18. The appellant suffered injuries and disability at the age of 23 years. He was not married at that time. It is obvious that the paralytic state that he has been put to killed all chances and prospects of he entering matrimony. The loss of marital prospects, thus, must be compensated. This element could not have been included in the loss of amenities as done by the Tribunal. In addition to this, the loss of expectancy of life also deserved due compensation, which was not even considered by the Tribunal.
19. Having regard to the facts and circumstances of the case, non- pecuniary damages in the sum of ₹1,50,000/- on account of pain, shock and suffering, ₹2 lakhs on account of loss of amenities, ₹1 lakh on account of special diet, ₹1 lakh on account of expenditure towards physiotherapy, ₹1 lakh on account of conveyance, ₹1 lakh on account of loss of marriage prospects and ₹1 lakh on account of loss of expectancy of life, totalling to ₹8,50,000/- seem to be just, fair and adequate compensation.
20. Adding the loss of income worked out at ₹9 lakhs, and expenses towards attendant for future at ₹2,12,000/-, the total compensation comes to ₹19,62,000/-.
21. The impugned award is, thus, modified. The appellant is also entitled to compensation in the sum of ₹19,62,000/- with interest as levied by the Tribunal.

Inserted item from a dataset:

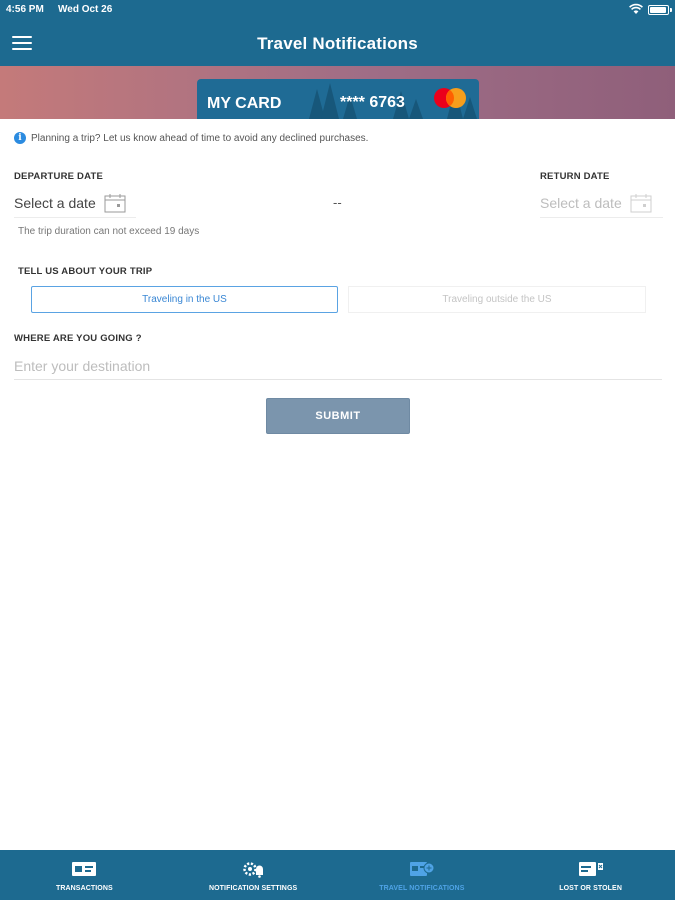 The width and height of the screenshot is (675, 900). Describe the element at coordinates (338, 416) in the screenshot. I see `submit-button: SUBMIT` at that location.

22. The Tribunal did not make any arrangement for protection of the corpus of compensation awarded in terms of the directions in Kerala State Road Transport Corporation V. Susamma Thomas (1994) 2 SCC
176. The amount of compensation awarded by the Tribunal has already been released to the appellant by the respondents. The respondents are directed to pay the enhanced portion with up-to-date interest in terms of aforementioned directions within 30 days by depositing it with the Tribunal in the form of appropriate instrument. The Tribunal shall take care to release the said amount by putting it in an interest bearing fixed deposit account in a nationalised bank in the name of the appellant for a period of seven years, with liberty to the appellant, or his authorised representative, to draw monthly interest therefrom.
23. If so required, the appellant shall be entitled to enforce the award by taking out appropriate execution application before the Tribunal, in accordance with law.
24. The appeal is disposed of in above terms.